_EXERCISE BRIEF_.
Each line of the data that includes the string "agent" is to be copied out.

—————

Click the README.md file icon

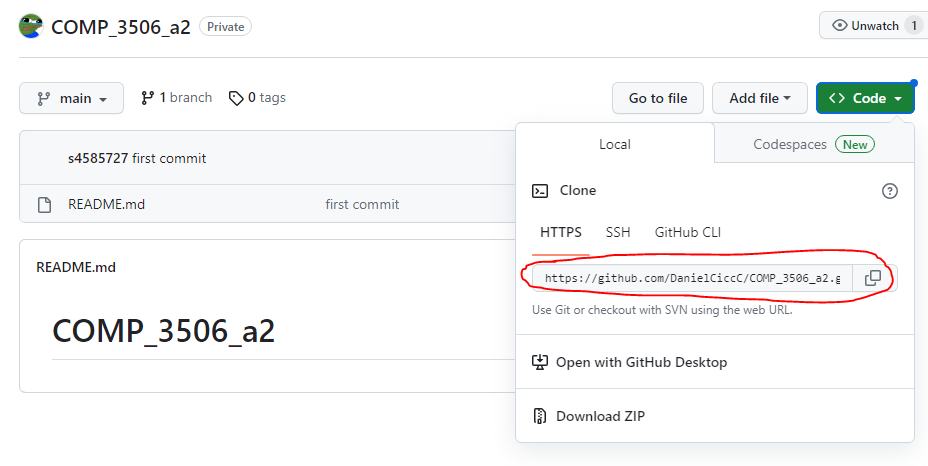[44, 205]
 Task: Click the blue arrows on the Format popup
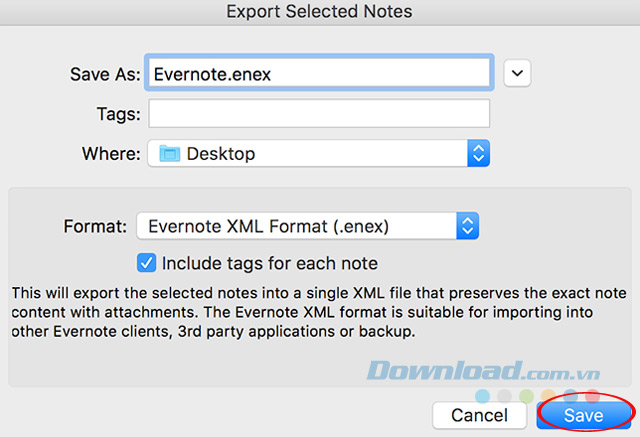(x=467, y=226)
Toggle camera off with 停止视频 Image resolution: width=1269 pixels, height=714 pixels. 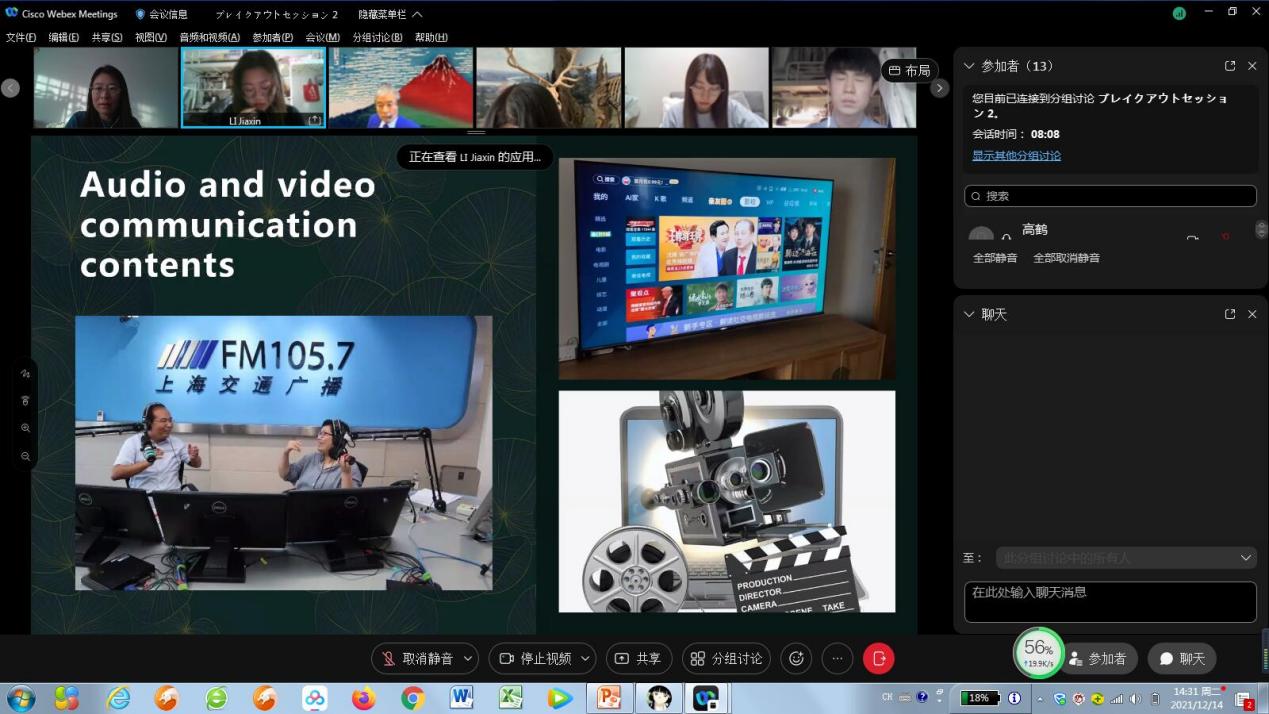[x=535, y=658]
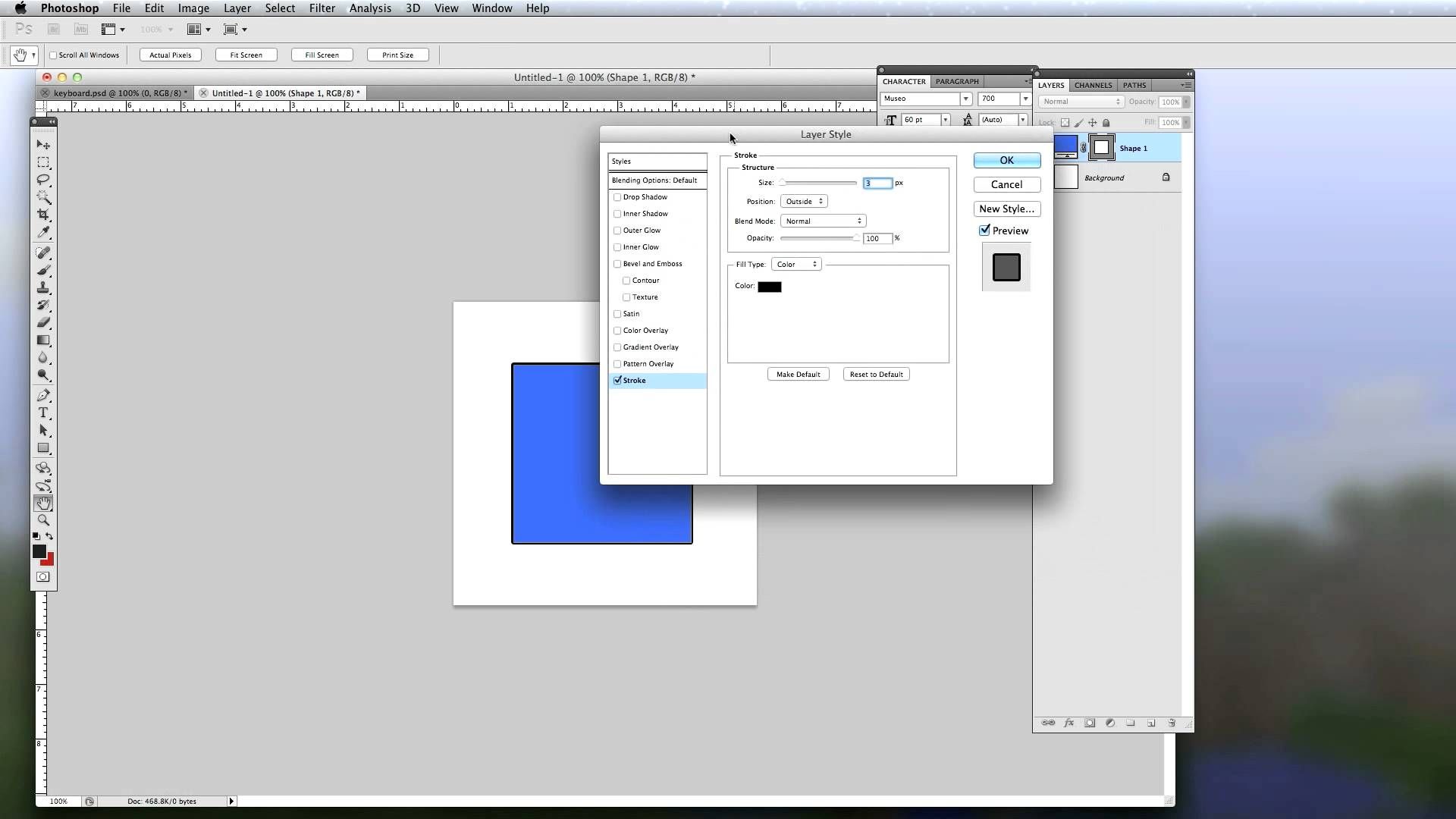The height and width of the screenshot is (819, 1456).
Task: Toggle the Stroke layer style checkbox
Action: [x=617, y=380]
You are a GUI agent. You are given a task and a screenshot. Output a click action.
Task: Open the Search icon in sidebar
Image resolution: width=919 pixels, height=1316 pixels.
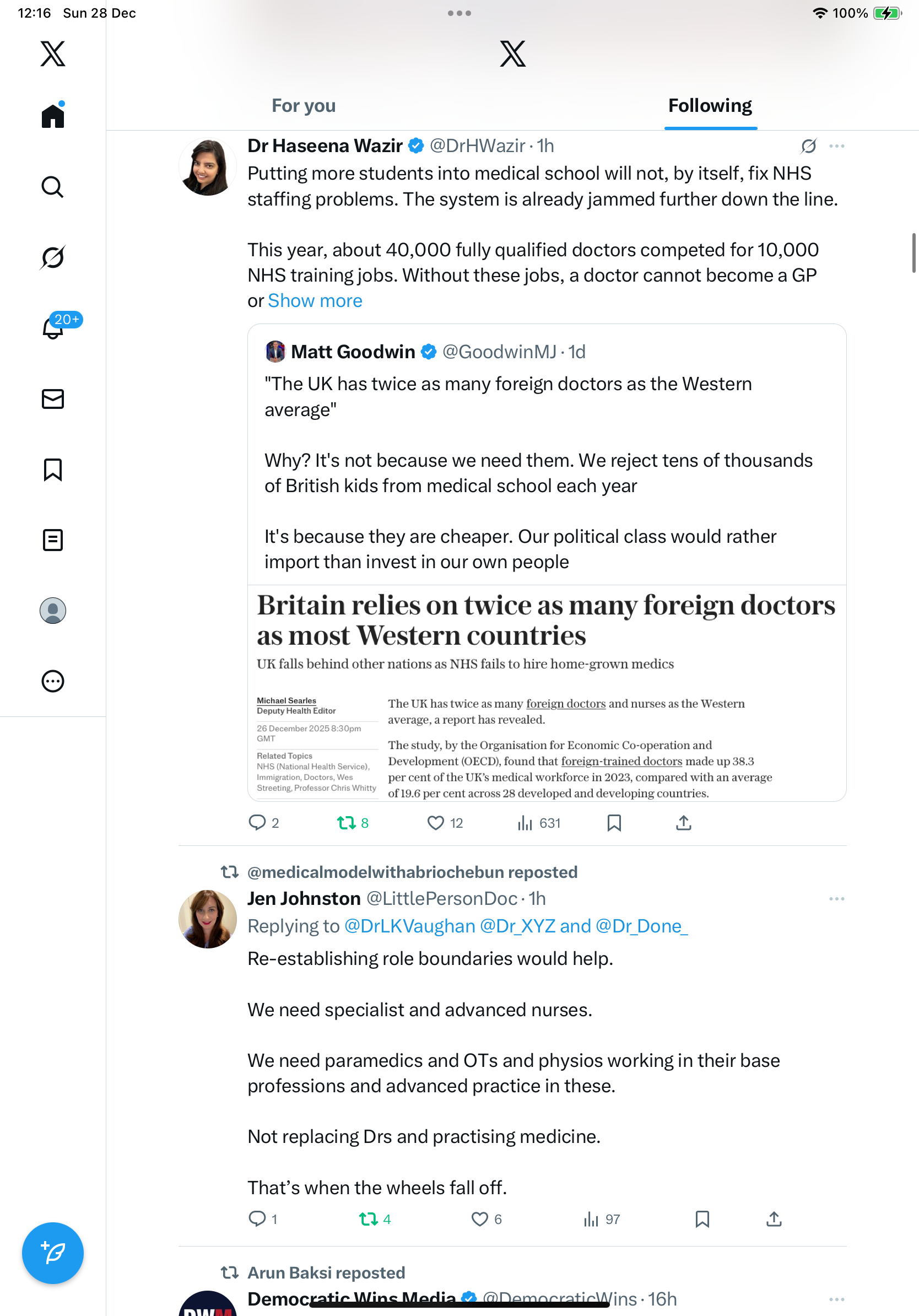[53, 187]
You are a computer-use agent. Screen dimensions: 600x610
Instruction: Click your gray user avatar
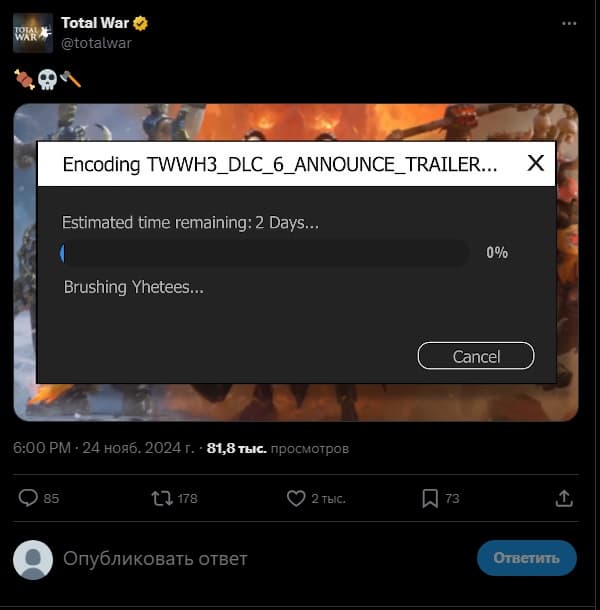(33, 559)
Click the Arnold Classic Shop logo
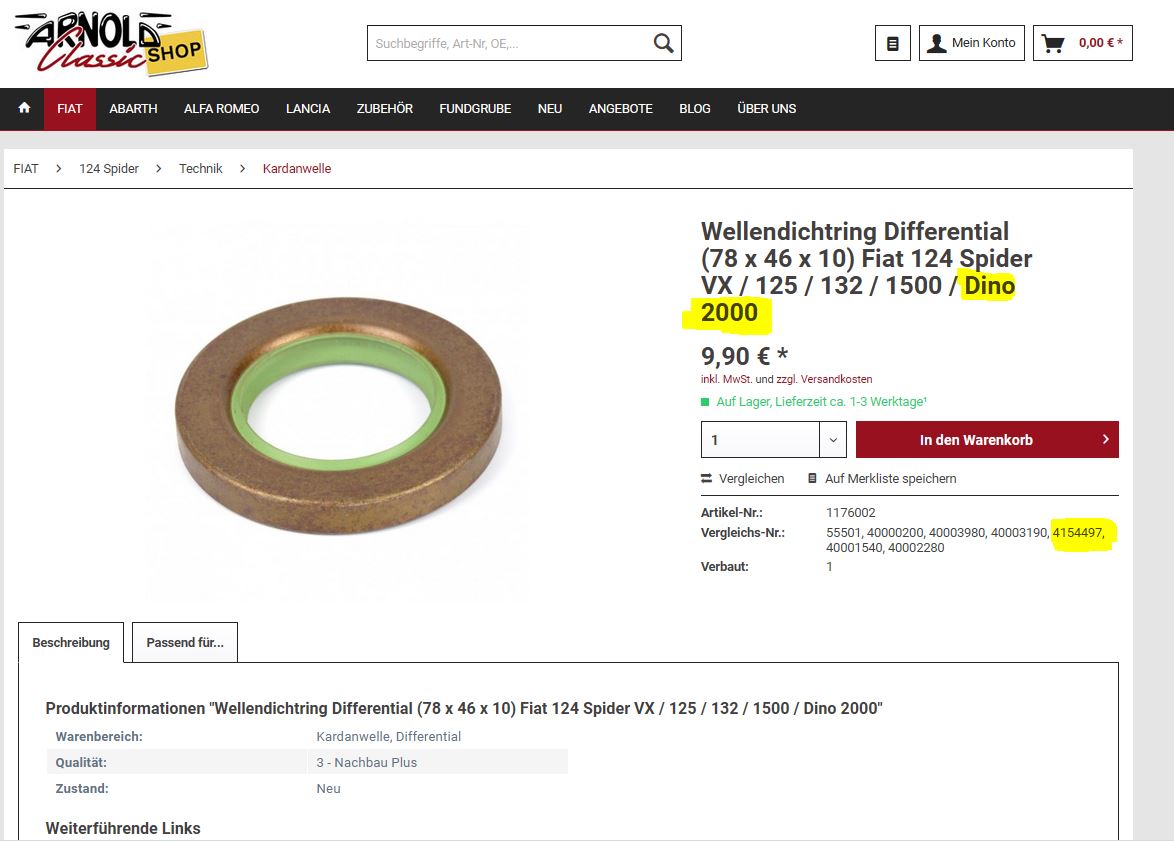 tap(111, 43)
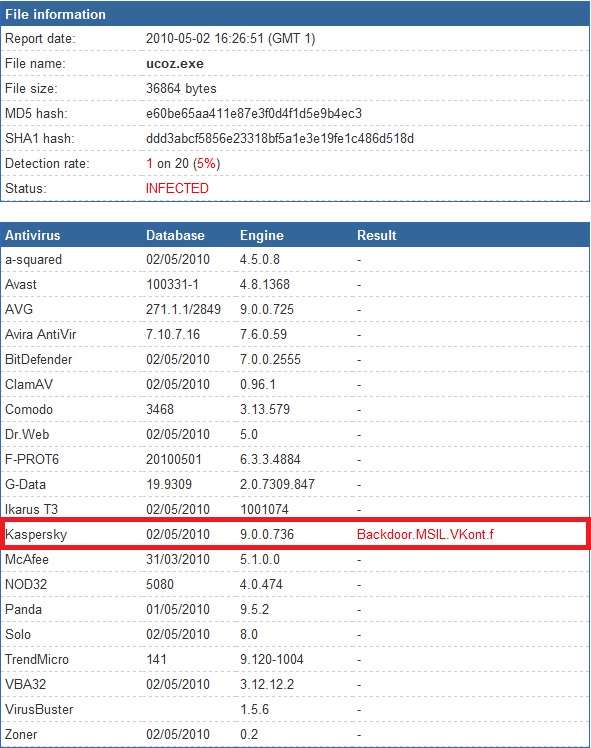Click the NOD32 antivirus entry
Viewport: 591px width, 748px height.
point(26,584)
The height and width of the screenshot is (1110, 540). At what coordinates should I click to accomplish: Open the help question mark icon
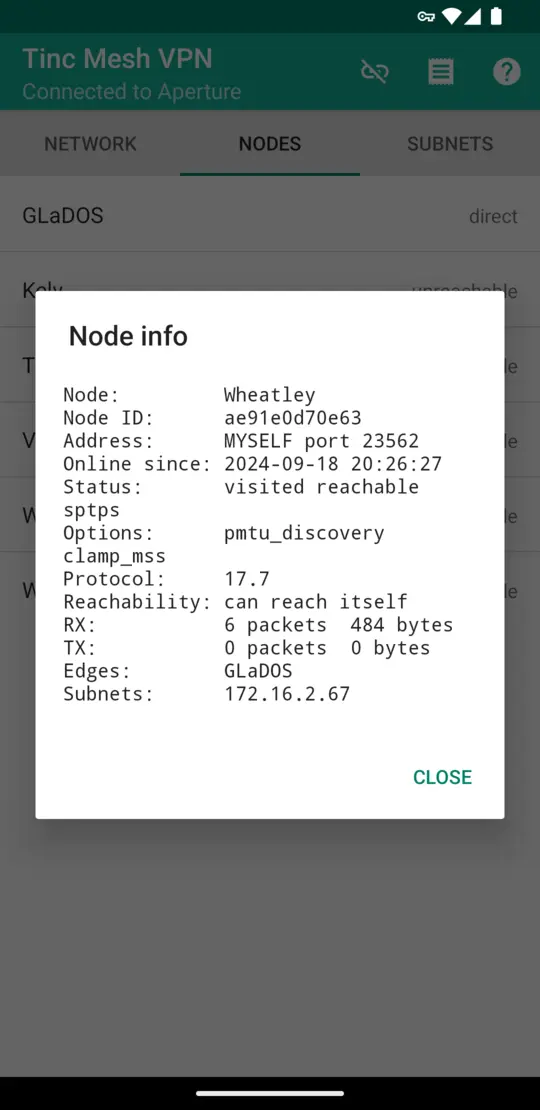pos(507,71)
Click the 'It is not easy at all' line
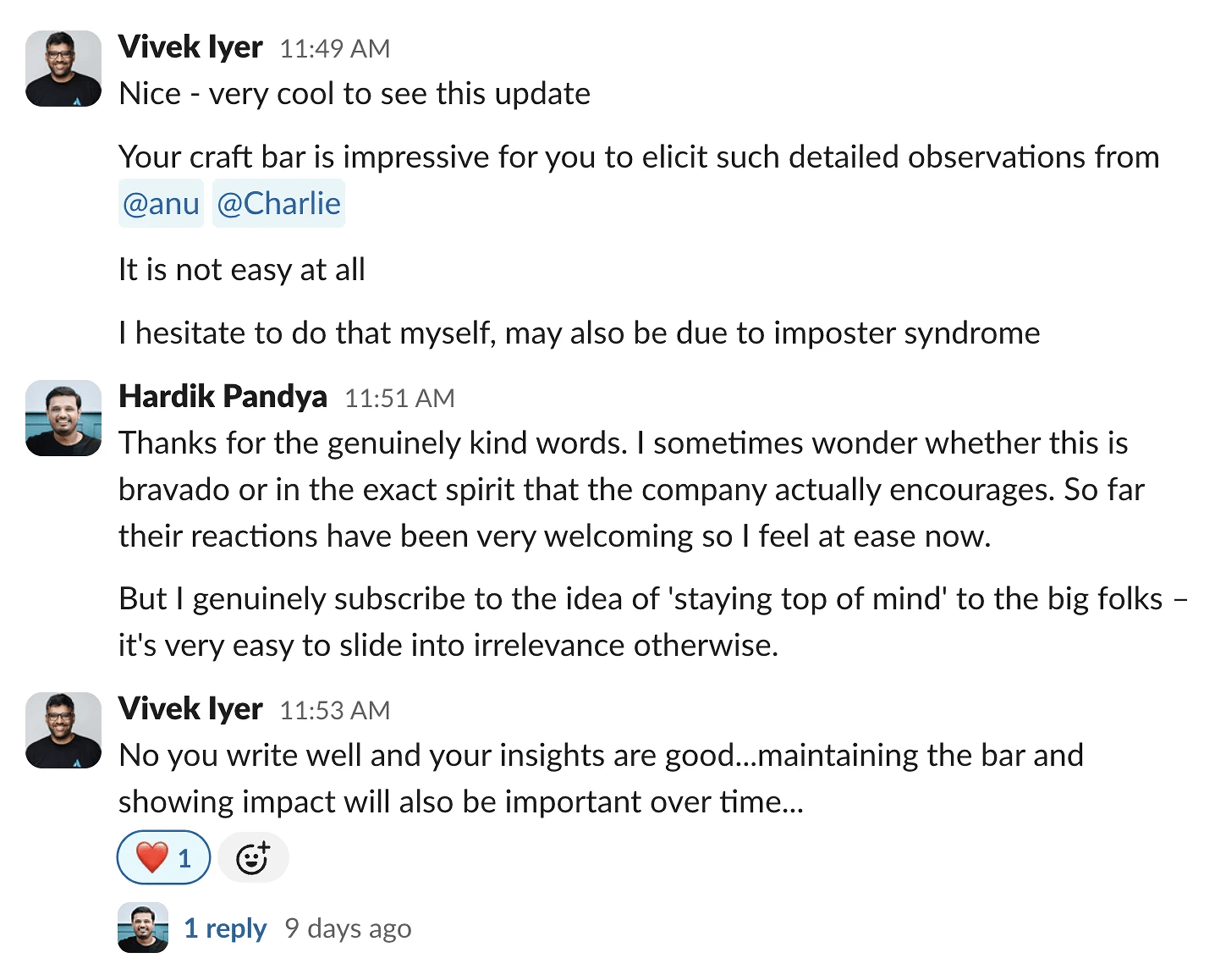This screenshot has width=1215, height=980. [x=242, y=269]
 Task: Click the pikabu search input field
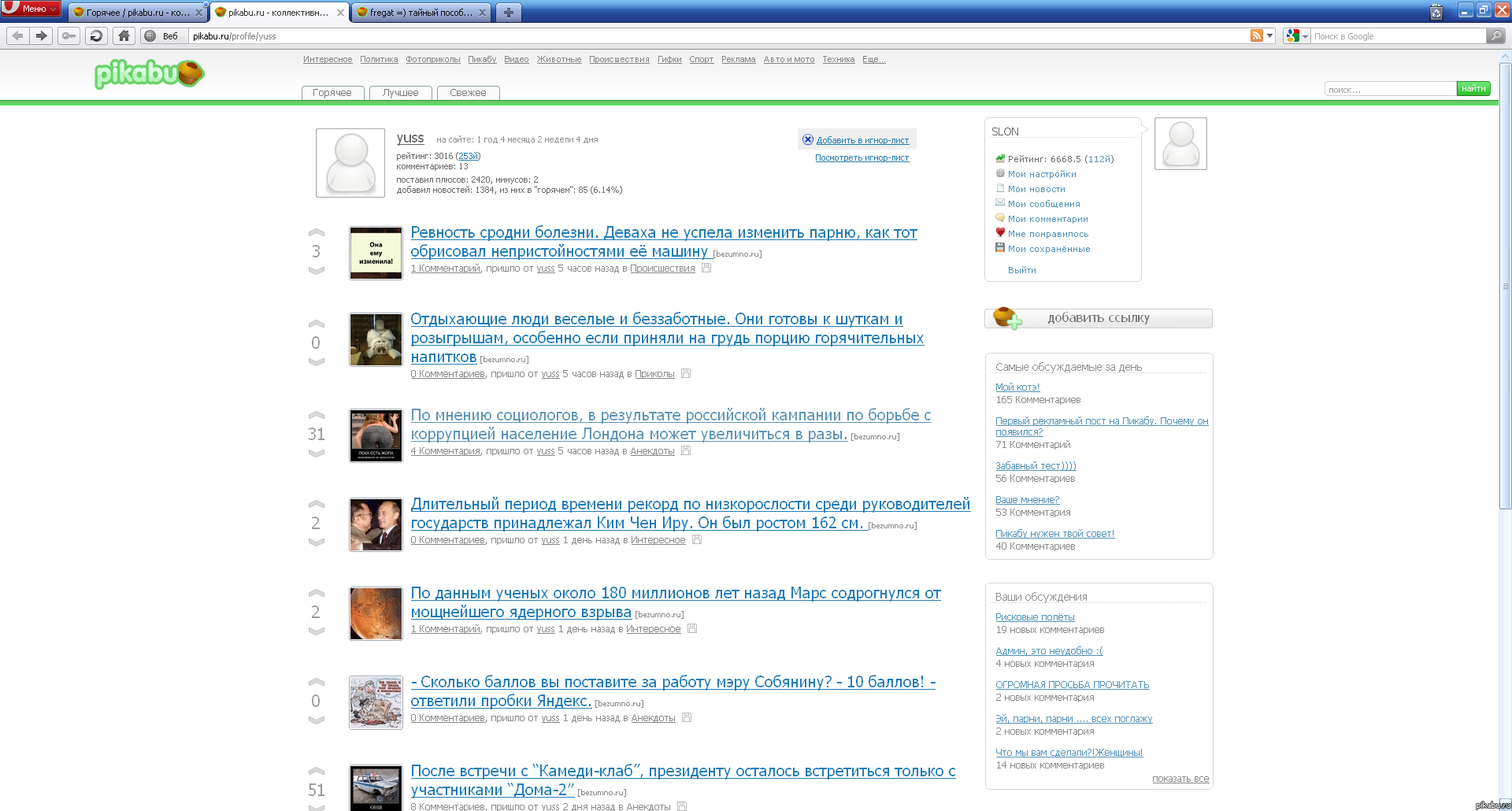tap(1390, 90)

—————

_WORKED SOLUTION_.
You are a GUI agent. You are given a task and a screenshot. Output a click action.
You are a computer-use agent. Screen dimensions: 600x610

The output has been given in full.